TASK
Print out the full listing, exactly.

RECORDED INFORMATION
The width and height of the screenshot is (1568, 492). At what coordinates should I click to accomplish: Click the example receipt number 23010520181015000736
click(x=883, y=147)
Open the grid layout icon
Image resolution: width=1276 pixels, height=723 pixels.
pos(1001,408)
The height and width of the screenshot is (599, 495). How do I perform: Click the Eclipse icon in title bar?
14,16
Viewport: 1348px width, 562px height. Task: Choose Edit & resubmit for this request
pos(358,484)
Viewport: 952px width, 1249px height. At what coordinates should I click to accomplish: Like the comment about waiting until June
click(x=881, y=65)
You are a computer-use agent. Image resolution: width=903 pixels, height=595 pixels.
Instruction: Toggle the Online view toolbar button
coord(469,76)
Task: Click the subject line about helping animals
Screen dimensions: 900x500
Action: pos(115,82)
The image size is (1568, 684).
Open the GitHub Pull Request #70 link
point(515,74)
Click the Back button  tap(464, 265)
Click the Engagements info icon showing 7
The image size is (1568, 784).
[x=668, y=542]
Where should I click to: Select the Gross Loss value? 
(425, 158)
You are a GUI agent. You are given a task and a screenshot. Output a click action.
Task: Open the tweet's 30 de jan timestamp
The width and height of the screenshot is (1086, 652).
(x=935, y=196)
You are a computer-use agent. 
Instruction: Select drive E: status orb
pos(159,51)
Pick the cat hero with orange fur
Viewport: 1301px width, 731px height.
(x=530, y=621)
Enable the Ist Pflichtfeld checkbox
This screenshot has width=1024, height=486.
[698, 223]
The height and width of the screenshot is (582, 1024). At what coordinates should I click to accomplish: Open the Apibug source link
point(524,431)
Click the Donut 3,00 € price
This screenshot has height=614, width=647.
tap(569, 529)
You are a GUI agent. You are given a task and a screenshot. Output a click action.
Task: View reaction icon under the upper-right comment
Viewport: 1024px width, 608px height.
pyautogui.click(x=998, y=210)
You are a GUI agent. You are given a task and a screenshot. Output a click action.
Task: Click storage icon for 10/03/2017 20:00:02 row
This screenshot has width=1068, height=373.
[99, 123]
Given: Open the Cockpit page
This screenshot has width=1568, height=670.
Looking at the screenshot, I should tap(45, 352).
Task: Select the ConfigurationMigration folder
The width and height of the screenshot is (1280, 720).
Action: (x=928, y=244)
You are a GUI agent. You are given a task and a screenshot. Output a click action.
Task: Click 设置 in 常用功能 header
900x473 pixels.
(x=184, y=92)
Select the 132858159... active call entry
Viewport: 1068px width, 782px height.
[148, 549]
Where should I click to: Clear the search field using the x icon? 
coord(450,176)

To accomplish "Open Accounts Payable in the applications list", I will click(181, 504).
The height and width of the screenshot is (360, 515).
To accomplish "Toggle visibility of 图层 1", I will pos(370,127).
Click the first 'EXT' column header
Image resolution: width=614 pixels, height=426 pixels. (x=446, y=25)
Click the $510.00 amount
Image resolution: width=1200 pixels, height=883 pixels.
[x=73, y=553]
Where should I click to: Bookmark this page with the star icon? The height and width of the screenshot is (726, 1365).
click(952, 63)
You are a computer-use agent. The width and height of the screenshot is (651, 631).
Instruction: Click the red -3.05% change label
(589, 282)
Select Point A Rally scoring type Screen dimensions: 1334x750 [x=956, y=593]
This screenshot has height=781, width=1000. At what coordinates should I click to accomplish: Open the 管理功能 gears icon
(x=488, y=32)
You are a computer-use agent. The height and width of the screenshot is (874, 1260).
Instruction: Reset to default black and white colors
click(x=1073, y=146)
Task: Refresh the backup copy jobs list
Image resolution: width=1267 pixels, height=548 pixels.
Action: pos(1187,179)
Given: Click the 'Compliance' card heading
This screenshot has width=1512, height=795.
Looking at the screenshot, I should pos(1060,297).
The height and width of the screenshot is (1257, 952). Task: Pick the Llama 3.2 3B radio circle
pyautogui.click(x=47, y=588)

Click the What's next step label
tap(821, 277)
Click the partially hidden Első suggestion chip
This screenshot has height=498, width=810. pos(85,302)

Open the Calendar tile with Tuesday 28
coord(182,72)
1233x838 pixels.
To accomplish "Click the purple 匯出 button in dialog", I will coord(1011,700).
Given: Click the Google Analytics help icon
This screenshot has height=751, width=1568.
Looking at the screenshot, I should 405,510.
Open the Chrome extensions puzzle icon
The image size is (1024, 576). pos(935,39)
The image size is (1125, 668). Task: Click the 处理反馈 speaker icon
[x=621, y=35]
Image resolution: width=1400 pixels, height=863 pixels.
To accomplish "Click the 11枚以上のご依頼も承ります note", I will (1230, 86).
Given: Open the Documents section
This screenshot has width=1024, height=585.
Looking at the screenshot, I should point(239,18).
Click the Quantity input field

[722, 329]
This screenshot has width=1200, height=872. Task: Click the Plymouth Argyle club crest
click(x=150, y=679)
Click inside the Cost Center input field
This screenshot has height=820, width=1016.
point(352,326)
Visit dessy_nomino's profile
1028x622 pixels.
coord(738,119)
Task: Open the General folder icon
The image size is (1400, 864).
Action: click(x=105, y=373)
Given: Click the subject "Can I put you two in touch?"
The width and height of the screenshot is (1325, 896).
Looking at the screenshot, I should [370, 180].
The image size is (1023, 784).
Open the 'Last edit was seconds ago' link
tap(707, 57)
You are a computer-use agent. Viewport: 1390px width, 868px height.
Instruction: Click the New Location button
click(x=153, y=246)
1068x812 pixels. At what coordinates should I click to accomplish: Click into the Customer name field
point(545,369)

SOLUTION
The width and height of the screenshot is (1568, 492). At what coordinates should I click to accomplish: Click the example receipt number 23010520181015000736
click(x=883, y=147)
Open the grid layout icon
Image resolution: width=1276 pixels, height=723 pixels.
pos(1001,408)
The height and width of the screenshot is (599, 495). How do I perform: Click the Eclipse icon in title bar?
14,16
Viewport: 1348px width, 562px height. Task: Choose Edit & resubmit for this request
pos(358,484)
Viewport: 952px width, 1249px height. At what coordinates should I click to accomplish: Like the comment about waiting until June
click(x=881, y=65)
You are a computer-use agent. Image resolution: width=903 pixels, height=595 pixels.
Instruction: Toggle the Online view toolbar button
coord(469,76)
Task: Click the subject line about helping animals
Screen dimensions: 900x500
Action: pos(115,82)
The image size is (1568, 684).
Open the GitHub Pull Request #70 link
point(515,74)
Click the Back button  tap(464, 265)
Click the Engagements info icon showing 7
The image size is (1568, 784).
[x=668, y=542]
Where should I click to: Select the Gross Loss value? 
(425, 158)
You are a GUI agent. You are given a task and a screenshot. Output a click action.
Task: Open the tweet's 30 de jan timestamp
The width and height of the screenshot is (1086, 652).
(x=935, y=196)
You are a computer-use agent. 
Instruction: Select drive E: status orb
pos(159,51)
Pick the cat hero with orange fur
Viewport: 1301px width, 731px height.
(x=530, y=621)
Enable the Ist Pflichtfeld checkbox
This screenshot has width=1024, height=486.
[698, 223]
The height and width of the screenshot is (582, 1024). At what coordinates should I click to accomplish: Open the Apibug source link
point(524,431)
Click the Donut 3,00 € price
This screenshot has height=614, width=647.
tap(569, 529)
You are a GUI agent. You are given a task and a screenshot. Output a click action.
Task: View reaction icon under the upper-right comment
Viewport: 1024px width, 608px height.
pyautogui.click(x=998, y=210)
You are a GUI agent. You are given a task and a screenshot. Output a click action.
Task: Click storage icon for 10/03/2017 20:00:02 row
This screenshot has width=1068, height=373.
[99, 123]
Given: Open the Cockpit page
This screenshot has width=1568, height=670.
Looking at the screenshot, I should tap(45, 352).
Task: Select the ConfigurationMigration folder
The width and height of the screenshot is (1280, 720).
Action: (x=928, y=244)
You are a GUI agent. You are given a task and a screenshot. Output a click action.
Task: Click 设置 in 常用功能 header
900x473 pixels.
(x=184, y=92)
Select the 132858159... active call entry
Viewport: 1068px width, 782px height.
[148, 549]
Where should I click to: Clear the search field using the x icon? 
coord(450,176)

To accomplish "Open Accounts Payable in the applications list", I will click(181, 504).
The height and width of the screenshot is (360, 515).
To accomplish "Toggle visibility of 图层 1", I will pos(370,127).
Click the first 'EXT' column header
Image resolution: width=614 pixels, height=426 pixels. (x=446, y=25)
Click the $510.00 amount
Image resolution: width=1200 pixels, height=883 pixels.
[x=73, y=553]
Where should I click to: Bookmark this page with the star icon? The height and width of the screenshot is (726, 1365).
click(952, 63)
You are a computer-use agent. The width and height of the screenshot is (651, 631).
Instruction: Click the red -3.05% change label
(589, 282)
Select Point A Rally scoring type Screen dimensions: 1334x750 [x=956, y=593]
This screenshot has height=781, width=1000. At what coordinates should I click to accomplish: Open the 管理功能 gears icon
(x=488, y=32)
You are a computer-use agent. The height and width of the screenshot is (874, 1260).
Instruction: Reset to default black and white colors
click(x=1073, y=146)
Task: Refresh the backup copy jobs list
Image resolution: width=1267 pixels, height=548 pixels.
Action: pos(1187,179)
Given: Click the 'Compliance' card heading
This screenshot has width=1512, height=795.
Looking at the screenshot, I should pos(1060,297).
The height and width of the screenshot is (1257, 952). Task: Pick the Llama 3.2 3B radio circle
pyautogui.click(x=47, y=588)

Click the What's next step label
tap(821, 277)
Click the partially hidden Első suggestion chip
This screenshot has height=498, width=810. pos(85,302)

Open the Calendar tile with Tuesday 28
coord(182,72)
1233x838 pixels.
To accomplish "Click the purple 匯出 button in dialog", I will coord(1011,700).
Given: Click the Google Analytics help icon
This screenshot has height=751, width=1568.
Looking at the screenshot, I should 405,510.
Open the Chrome extensions puzzle icon
The image size is (1024, 576). pos(935,39)
The image size is (1125, 668). Task: Click the 处理反馈 speaker icon
[x=621, y=35]
Image resolution: width=1400 pixels, height=863 pixels.
To accomplish "Click the 11枚以上のご依頼も承ります note", I will (1230, 86).
Given: Open the Documents section
This screenshot has width=1024, height=585.
Looking at the screenshot, I should point(239,18).
Click the Quantity input field

[722, 329]
This screenshot has width=1200, height=872. Task: Click the Plymouth Argyle club crest
click(x=150, y=679)
Click inside the Cost Center input field
This screenshot has height=820, width=1016.
point(352,326)
Visit dessy_nomino's profile
1028x622 pixels.
coord(738,119)
Task: Open the General folder icon
The image size is (1400, 864).
Action: click(x=105, y=373)
Given: Click the subject "Can I put you two in touch?"
The width and height of the screenshot is (1325, 896).
Looking at the screenshot, I should [370, 180].
The image size is (1023, 784).
Open the 'Last edit was seconds ago' link
tap(707, 57)
You are a computer-use agent. Viewport: 1390px width, 868px height.
Instruction: Click the New Location button
click(x=153, y=246)
1068x812 pixels. At what coordinates should I click to accomplish: Click into the Customer name field
point(545,369)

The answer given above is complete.